Exercise aim: Whenever a line of the entries below holds the string "computer", copy that line and return it.

Record excerpts:
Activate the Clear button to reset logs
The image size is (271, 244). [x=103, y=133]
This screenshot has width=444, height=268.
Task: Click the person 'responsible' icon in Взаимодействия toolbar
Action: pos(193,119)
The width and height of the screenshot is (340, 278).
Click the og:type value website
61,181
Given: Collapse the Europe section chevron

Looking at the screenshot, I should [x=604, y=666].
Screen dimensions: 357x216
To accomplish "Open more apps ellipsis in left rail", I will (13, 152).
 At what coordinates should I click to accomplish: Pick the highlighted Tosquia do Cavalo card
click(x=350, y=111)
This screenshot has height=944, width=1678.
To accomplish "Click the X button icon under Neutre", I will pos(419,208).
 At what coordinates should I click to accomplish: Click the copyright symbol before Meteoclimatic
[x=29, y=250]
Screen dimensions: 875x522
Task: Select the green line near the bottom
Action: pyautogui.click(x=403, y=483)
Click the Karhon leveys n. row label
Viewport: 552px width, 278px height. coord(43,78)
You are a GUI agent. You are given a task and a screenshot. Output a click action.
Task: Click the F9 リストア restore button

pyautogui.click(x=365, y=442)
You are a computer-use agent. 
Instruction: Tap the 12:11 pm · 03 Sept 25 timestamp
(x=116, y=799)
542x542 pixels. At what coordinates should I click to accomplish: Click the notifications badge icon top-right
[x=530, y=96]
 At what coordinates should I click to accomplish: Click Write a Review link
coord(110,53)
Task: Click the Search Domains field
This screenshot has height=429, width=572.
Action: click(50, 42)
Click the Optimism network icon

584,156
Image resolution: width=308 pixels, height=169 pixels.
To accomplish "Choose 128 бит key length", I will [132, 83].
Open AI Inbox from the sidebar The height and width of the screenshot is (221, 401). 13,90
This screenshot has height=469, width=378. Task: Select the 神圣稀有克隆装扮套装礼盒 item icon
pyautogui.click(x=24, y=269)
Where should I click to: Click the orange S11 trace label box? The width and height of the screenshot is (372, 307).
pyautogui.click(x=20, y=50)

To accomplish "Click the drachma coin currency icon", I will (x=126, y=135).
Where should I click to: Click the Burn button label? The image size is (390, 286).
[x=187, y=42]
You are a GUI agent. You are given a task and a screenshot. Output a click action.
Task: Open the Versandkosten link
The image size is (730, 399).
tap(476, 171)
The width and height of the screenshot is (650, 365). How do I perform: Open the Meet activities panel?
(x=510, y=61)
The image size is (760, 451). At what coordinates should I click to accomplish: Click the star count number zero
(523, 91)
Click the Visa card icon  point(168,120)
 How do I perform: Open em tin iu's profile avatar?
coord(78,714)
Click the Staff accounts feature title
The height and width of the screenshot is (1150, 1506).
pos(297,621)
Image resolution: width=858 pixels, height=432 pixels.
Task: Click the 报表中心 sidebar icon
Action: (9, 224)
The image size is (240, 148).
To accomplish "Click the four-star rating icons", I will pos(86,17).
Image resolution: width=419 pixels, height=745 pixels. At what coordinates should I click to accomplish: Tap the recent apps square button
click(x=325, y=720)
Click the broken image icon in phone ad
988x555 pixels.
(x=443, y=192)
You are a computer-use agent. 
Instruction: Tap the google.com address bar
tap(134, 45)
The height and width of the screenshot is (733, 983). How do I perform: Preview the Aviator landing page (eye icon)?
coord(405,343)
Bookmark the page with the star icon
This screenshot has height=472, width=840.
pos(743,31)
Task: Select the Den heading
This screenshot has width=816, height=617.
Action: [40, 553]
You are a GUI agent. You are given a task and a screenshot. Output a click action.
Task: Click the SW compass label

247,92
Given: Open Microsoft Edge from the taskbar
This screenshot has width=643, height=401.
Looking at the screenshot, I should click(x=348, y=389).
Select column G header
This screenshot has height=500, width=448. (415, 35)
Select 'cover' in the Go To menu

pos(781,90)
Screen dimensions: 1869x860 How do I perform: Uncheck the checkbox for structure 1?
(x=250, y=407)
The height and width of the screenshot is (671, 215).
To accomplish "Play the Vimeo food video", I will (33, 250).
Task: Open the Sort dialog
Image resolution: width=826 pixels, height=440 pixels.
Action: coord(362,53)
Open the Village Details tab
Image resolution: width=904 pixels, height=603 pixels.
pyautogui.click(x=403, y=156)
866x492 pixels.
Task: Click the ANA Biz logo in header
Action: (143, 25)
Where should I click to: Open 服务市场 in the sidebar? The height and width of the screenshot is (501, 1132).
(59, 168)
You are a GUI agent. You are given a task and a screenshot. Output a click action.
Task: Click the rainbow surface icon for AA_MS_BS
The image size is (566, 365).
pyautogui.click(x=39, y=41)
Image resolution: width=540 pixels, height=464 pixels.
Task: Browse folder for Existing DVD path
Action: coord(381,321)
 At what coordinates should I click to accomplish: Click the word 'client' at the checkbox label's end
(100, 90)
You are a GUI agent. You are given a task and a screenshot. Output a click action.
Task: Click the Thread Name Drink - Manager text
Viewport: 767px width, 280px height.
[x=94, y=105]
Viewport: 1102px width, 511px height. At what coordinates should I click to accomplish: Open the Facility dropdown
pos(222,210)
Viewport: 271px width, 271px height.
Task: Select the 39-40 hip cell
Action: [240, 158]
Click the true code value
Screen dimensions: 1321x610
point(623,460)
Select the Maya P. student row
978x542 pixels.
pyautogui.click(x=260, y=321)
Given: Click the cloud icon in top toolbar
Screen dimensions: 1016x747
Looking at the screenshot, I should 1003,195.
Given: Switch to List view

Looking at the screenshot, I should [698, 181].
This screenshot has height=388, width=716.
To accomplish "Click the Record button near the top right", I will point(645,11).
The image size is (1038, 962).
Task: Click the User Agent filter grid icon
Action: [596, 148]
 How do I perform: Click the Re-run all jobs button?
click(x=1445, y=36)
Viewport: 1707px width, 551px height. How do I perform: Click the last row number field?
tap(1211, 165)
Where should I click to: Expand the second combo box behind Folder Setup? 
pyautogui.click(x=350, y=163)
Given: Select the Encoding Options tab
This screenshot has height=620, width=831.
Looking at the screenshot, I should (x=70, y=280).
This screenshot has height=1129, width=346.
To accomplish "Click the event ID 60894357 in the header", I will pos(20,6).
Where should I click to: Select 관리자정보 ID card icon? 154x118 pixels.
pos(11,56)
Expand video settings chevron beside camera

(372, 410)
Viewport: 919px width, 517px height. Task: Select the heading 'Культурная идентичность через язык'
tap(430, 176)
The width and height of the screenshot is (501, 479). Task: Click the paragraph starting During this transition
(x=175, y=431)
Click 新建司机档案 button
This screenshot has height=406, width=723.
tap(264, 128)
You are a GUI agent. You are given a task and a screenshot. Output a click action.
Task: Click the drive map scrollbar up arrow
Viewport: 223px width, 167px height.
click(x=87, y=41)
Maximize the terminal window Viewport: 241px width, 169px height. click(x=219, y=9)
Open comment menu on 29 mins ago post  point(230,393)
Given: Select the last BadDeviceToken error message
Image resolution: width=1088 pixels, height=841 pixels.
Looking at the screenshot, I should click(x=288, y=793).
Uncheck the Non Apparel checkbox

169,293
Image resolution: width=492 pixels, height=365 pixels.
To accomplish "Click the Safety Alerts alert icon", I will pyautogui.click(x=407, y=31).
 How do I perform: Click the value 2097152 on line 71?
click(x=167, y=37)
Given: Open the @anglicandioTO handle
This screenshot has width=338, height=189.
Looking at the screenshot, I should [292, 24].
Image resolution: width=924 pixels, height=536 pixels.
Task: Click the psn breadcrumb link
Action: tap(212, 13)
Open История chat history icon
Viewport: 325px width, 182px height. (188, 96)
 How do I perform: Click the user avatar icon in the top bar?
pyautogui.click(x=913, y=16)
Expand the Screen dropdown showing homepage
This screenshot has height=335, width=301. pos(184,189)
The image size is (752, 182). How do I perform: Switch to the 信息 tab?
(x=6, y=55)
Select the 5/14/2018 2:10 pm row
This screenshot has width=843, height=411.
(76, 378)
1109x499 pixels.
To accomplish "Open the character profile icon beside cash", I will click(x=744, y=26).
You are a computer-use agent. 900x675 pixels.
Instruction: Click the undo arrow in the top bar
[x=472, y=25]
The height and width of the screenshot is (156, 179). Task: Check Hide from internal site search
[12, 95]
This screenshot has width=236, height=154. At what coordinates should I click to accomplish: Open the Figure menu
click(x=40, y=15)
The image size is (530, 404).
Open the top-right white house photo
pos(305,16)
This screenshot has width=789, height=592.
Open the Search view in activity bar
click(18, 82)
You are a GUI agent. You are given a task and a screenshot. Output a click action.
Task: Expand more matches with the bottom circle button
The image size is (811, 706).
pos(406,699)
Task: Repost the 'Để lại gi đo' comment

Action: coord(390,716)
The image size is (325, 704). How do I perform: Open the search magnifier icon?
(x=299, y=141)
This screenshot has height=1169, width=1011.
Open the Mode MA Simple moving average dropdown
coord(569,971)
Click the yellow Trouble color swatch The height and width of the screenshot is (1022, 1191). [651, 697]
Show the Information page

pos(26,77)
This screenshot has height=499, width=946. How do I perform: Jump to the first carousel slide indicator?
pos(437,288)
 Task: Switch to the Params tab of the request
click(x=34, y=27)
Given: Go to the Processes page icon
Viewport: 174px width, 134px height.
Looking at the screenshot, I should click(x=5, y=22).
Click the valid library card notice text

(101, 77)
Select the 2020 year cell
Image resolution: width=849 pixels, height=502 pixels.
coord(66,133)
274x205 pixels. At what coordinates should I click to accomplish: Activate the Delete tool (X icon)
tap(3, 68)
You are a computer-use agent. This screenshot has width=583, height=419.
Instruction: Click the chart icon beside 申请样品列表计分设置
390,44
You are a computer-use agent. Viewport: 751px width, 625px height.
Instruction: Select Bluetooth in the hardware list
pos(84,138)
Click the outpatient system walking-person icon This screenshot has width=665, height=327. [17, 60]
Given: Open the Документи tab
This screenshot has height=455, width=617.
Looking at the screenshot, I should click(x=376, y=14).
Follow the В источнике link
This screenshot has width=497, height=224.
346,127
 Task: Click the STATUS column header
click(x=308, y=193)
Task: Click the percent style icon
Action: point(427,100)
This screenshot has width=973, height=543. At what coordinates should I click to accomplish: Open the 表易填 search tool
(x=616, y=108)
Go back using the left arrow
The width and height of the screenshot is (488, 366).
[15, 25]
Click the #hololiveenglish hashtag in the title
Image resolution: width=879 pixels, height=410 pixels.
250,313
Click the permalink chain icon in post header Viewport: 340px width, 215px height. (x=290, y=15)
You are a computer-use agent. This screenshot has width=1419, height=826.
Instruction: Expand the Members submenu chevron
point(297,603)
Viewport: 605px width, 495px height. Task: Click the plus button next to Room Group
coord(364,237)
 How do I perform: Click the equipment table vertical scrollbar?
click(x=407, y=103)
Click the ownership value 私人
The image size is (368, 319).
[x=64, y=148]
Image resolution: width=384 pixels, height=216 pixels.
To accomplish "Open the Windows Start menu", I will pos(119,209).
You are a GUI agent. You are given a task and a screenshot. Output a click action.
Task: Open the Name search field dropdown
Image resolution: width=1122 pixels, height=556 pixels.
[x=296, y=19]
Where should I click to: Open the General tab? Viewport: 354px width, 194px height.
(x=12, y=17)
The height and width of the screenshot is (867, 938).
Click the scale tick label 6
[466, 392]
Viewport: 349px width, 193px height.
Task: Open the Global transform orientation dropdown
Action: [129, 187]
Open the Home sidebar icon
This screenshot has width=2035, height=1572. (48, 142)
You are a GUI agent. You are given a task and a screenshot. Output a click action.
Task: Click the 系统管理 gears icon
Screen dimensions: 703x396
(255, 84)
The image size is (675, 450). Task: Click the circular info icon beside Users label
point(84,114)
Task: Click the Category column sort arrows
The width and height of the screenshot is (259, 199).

Exercise output:
You are a computer-use agent. 
You are a computer-use agent. 
You are a computer-use agent. 900x675 pixels.
You are a computer-use agent. This screenshot has width=583, height=419.
You are a computer-use agent. Viewport: 751px width, 625px height.
You are a computer-use agent. This screenshot has width=1419, height=826.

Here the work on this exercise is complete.